Script execution is very slow when trying to find all files and their owners on HP-UX box

Hi,

I have a HP-UX server were I need to list all the files in the entire file system, their directory path, last modified date, owner and group. I do not need to search the file contents. I created the script given below and I am excluding directories and files of type tmp, temp and log. The issue I am facing is the script runs very fast for some minutes but slows down and adds only 1 or 2 records per second. Is that normal or can this be expedited by some script tweeking? My server is supposed to have more than 500000 files and with this speed, script execution is taking too much time. I believe since I am not searching the file contents and only fetching the file name and some of its attributes, it should be very fast.

root_dir="/"

for dir in $(ls -d $root_dir*)
do

	for file in $(find $dir -type d \( -name '*tmp*' -o -name '*temp*' -o -name '*log*' \) -prune  -o -type f \( ! -name '*.log*' ! -name '*.LOG*' ! -name '*temp*' \) -print)
		 do
			last_modified_date=`ls -l $file | awk '{print $6, "", $7, "", $8}'`
			fileowner=`ls -l $file | awk '{print $3}'`
			filegroupowner=`ls -l $file | awk '{print $4}'`
			echo $(hostname),$(basename $file),$(dirname $file),$last_modified_date,$fileowner,$filegroupowner
		 done
done

I tried removing the print option but still the script execution is slow.

What you are doing is known as "thrashing the disk", the sort of thing you're only supposed to do late at night when interactive users aren't around to experience the lagging. (i.e. how the locate database is updated).

Walking every single directory to call stat on every single individual file is never going to be fast, period. Your implementation is far from efficient but I don't think there's much improvement to be had since the wall you're hitting is your disk speed.

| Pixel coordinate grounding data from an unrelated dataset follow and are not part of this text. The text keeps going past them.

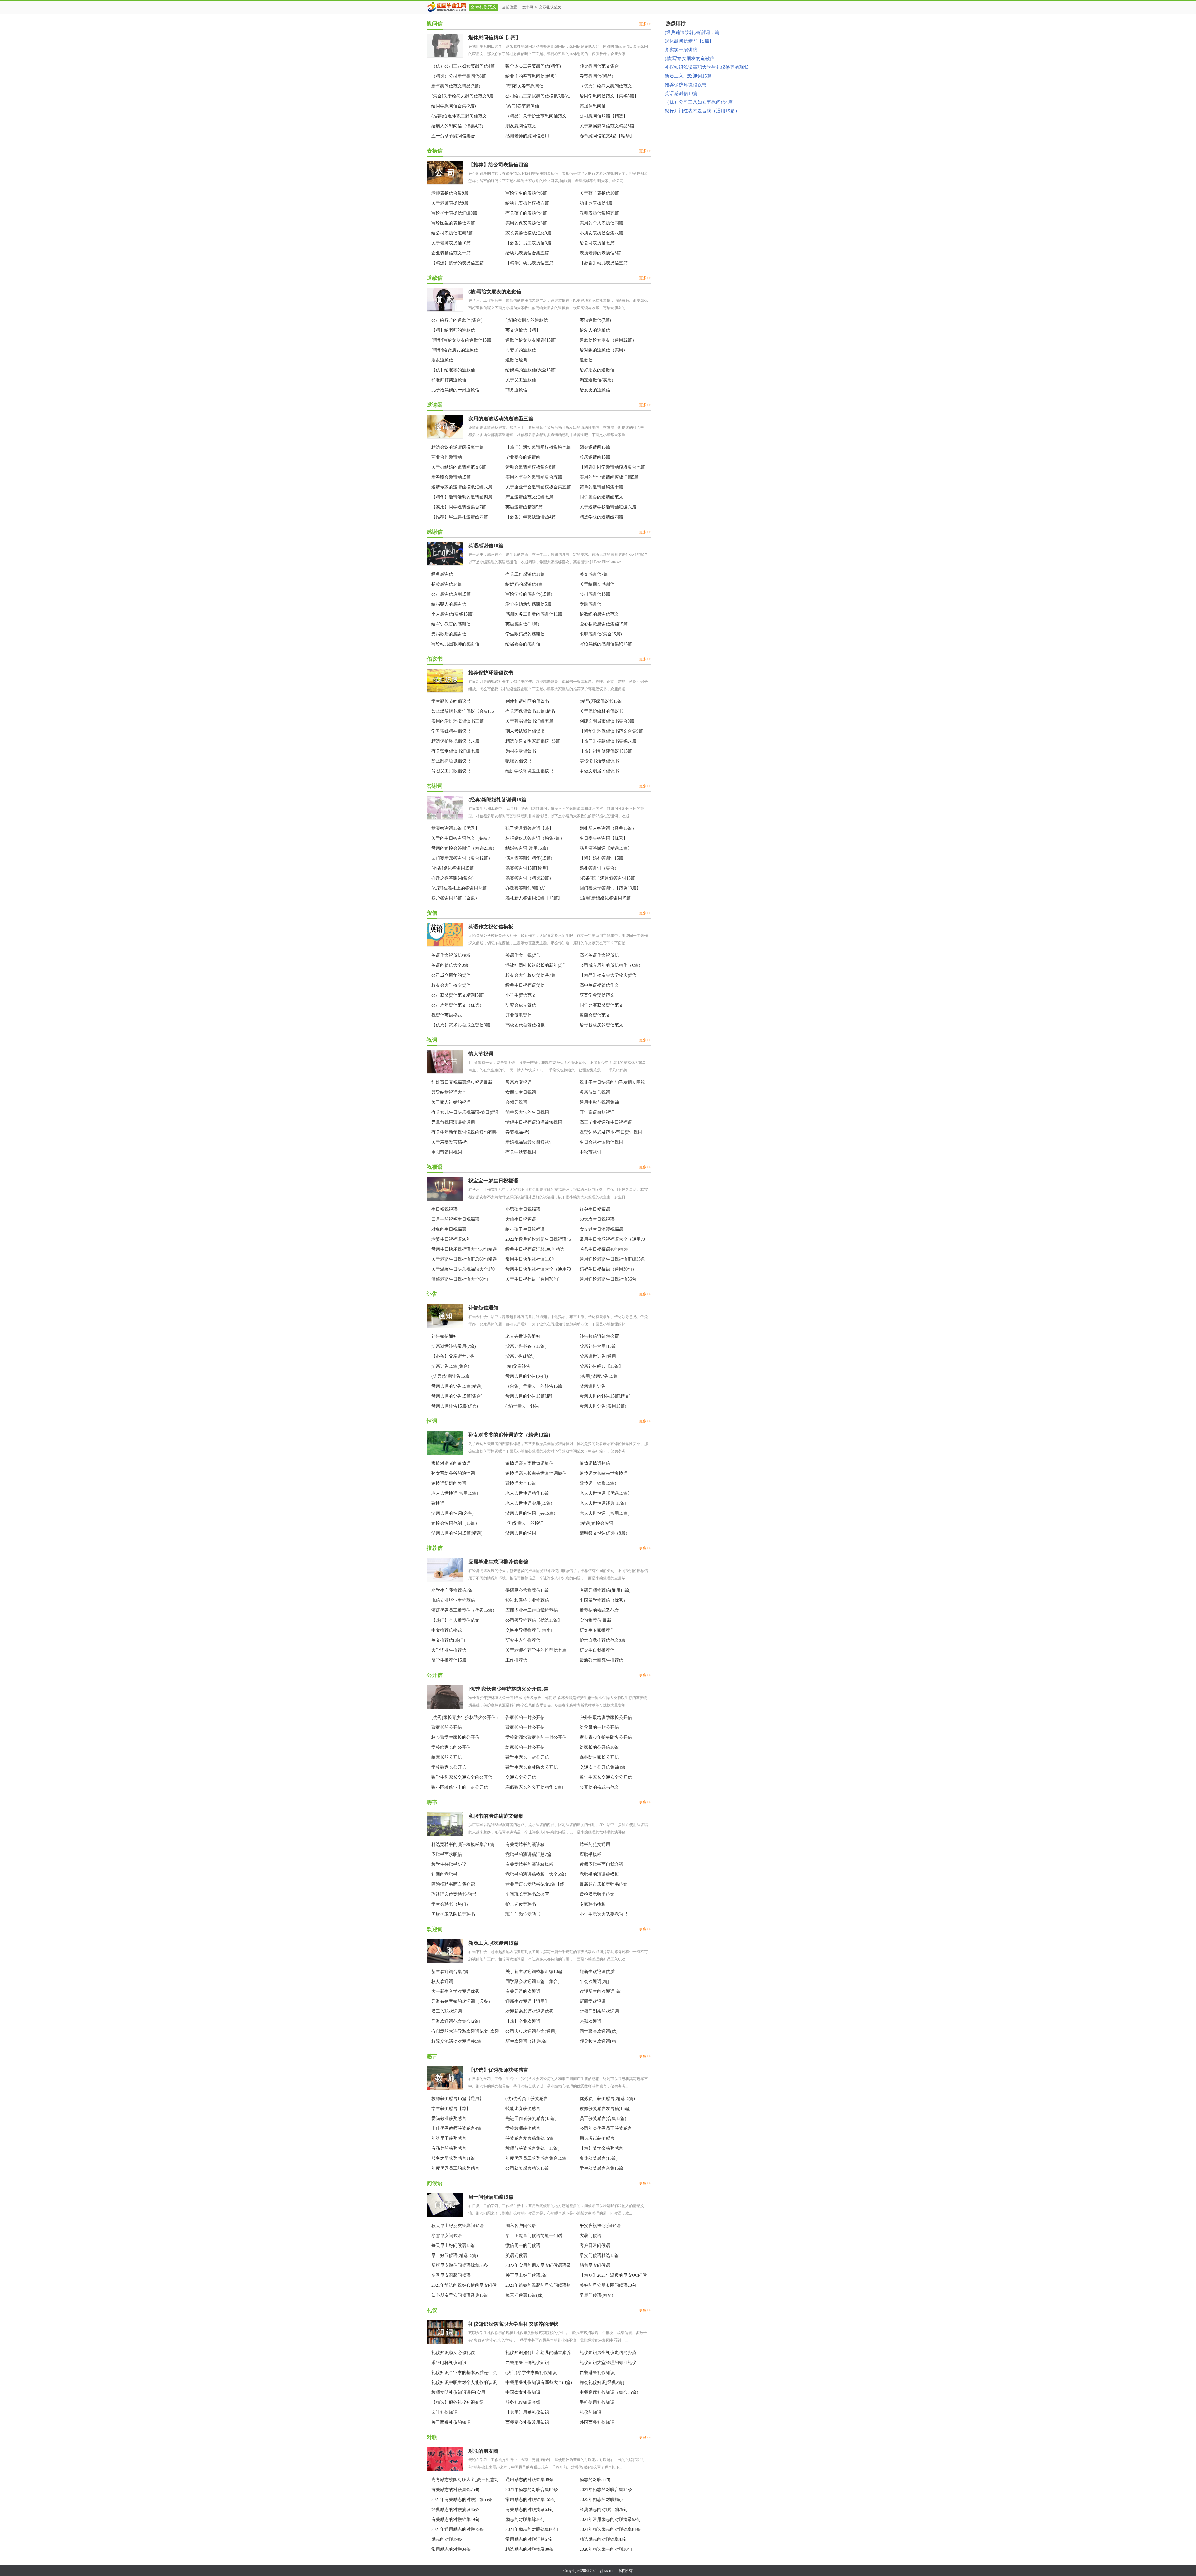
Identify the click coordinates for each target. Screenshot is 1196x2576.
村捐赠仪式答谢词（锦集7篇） (534, 838)
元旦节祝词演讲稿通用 (453, 1122)
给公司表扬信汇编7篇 (452, 233)
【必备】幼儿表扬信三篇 (604, 263)
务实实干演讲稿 (681, 49)
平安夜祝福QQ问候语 (600, 2225)
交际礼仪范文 (483, 7)
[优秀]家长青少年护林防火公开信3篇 (508, 1688)
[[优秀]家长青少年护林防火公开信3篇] (445, 1708)
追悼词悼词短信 (595, 1463)
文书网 (528, 7)
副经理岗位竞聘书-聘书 (454, 1894)
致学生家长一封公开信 (527, 1757)
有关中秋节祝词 (520, 1152)
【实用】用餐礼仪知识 (527, 2412)
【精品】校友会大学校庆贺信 (608, 975)
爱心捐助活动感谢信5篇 (528, 604)
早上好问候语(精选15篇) (454, 2255)
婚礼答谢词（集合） (599, 868)
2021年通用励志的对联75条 (457, 2529)
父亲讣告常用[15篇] (599, 1346)
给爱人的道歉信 (595, 330)
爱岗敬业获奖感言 (448, 2118)
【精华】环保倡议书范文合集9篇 (611, 731)
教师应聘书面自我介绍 (601, 1864)
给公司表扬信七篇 (597, 243)
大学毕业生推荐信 (448, 1650)
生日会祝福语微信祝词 (601, 1142)
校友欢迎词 (442, 1981)
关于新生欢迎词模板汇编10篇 (533, 1971)
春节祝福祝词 (518, 1132)
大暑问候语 (590, 2235)
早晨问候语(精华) (596, 2295)
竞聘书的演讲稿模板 (599, 1874)
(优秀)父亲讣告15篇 (450, 1376)
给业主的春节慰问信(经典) (531, 76)
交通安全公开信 (520, 1777)
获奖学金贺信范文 (597, 995)
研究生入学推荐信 (522, 1640)
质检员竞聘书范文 (597, 1894)
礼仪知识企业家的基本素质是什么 (464, 2372)
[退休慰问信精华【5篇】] (445, 56)
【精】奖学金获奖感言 (601, 2148)
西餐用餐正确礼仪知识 (527, 2362)
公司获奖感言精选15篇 (527, 2168)
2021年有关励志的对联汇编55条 (461, 2499)
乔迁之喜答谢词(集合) (452, 878)
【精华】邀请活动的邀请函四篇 (461, 497)
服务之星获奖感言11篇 (453, 2158)
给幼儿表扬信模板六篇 (527, 203)
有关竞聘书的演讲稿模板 (529, 1864)
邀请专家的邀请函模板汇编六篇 (461, 487)
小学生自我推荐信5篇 (452, 1590)
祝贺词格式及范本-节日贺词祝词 (611, 1132)
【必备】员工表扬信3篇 (528, 243)
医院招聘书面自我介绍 (453, 1884)
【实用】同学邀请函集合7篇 (458, 507)
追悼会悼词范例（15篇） (455, 1523)
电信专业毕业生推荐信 (453, 1600)
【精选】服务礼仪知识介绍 (457, 2402)
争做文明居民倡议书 (599, 771)
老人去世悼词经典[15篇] (603, 1503)
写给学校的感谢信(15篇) (528, 594)
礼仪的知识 (590, 2412)
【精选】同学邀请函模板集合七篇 (612, 467)
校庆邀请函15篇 (595, 457)
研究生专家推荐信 (597, 1630)
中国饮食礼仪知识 (522, 2392)
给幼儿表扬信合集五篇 (527, 253)
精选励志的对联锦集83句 (604, 2539)
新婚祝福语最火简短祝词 (529, 1142)
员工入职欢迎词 (446, 2011)
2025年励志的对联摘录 (601, 2499)
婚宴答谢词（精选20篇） (529, 878)
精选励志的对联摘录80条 (529, 2549)
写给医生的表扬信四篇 (453, 223)
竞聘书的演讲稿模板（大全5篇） (537, 1874)
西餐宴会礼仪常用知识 (527, 2422)
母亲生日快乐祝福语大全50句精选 (464, 1249)
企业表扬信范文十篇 (451, 253)
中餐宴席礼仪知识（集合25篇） (610, 2392)
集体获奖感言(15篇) (599, 2158)
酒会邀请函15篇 (595, 447)
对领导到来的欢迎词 (599, 2011)
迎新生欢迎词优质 (597, 1971)
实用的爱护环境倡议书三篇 (457, 721)
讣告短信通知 (483, 1307)
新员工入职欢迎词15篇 (493, 1943)
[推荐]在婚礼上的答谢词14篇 (459, 888)
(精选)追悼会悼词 (596, 1523)
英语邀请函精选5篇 (524, 507)
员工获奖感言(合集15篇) (603, 2118)
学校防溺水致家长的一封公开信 (536, 1737)
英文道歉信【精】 (522, 330)
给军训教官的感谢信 (451, 624)
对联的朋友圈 (483, 2451)
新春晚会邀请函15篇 (451, 477)
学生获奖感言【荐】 (451, 2108)
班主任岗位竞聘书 (522, 1914)
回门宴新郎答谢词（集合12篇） (461, 858)
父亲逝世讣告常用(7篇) (453, 1346)
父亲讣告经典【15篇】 (601, 1366)
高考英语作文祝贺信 (599, 955)
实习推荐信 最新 (595, 1620)
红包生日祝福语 (595, 1209)
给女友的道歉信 (595, 390)
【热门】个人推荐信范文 (455, 1620)
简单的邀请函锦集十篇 (601, 487)
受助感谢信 (590, 604)
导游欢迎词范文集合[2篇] (455, 2021)
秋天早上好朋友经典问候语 (457, 2225)
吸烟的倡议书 (518, 761)
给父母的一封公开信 (599, 1727)
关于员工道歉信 (520, 380)
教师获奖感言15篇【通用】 (457, 2098)
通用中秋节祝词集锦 (599, 1102)
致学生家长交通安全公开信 (606, 1777)
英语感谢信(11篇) (522, 624)
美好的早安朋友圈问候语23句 (608, 2285)
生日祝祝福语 (444, 1209)
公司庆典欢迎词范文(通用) (531, 2031)
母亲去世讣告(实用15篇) (603, 1406)
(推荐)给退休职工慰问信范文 (459, 116)
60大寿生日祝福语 (597, 1219)
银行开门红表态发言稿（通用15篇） (702, 110)
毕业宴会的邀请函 (522, 457)
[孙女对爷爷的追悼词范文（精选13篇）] (445, 1453)
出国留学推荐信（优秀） (604, 1600)
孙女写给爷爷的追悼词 (453, 1473)
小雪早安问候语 (446, 2235)
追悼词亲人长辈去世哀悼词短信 (536, 1473)
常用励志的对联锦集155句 (530, 2499)
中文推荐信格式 (446, 1630)
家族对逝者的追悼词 (451, 1463)
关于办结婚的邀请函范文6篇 (458, 467)
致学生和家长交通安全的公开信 (461, 1777)
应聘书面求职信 (446, 1854)
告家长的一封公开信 (525, 1717)
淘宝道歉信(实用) (596, 380)
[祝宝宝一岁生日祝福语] (445, 1199)
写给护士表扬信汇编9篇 (454, 213)
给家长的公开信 (446, 1757)
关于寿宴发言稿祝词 (451, 1142)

In addition to the many stat()s you do many fork()s.
Each call to external programs like ls, awk, hostname, basename, dirname is a fork().
The following has the number of fork's reduced:

# constant, evaluate once
hostname=$(hostname)
root_dir="/"

for dir in $root_dir*
do
  find "$dir" -type d \( -name '*tmp*' -o -name '*temp*' -o -name '*log*' \) -prune  -o -type f \( ! -name '*.[Ll][Oo][Gg]*' ! -name '*temp*' \) -exec ls -l {} + |
  while read permissions links owner groupowner size d1 d2 d3 filename
  do
    echo "$hostname,${filename##*/},${filename%/*},$d1 $d2 $d3,$owner,$groupowner"
  done
done
1 Like

And, as with your previous thread (Error while script execution - 0403-029 there is not enough memory available now), there is no need for the outer loop; let find do its job:

# constant, evaluate once
hostname=$(hostname)
root_dir="/"
find "$root_dir" -type d \( -name '*tmp*' -o -name '*temp*' -o -name '*log*' \) \
    -prune  -o -type f \( ! -name '*.[Ll][Oo][Gg]*' ! -name '*temp*' \) \
    -exec ls -l {} + |
while read permissions links owner groupowner size d1 d2 d3 filename
do  echo "$hostname,${filename##*/},${filename%/*},$d1 $d2 $d3,$owner,$groupowner"
done
1 Like

Thanks MadeInGermany/Don, I will try to optimize the script as per the suggestions provided.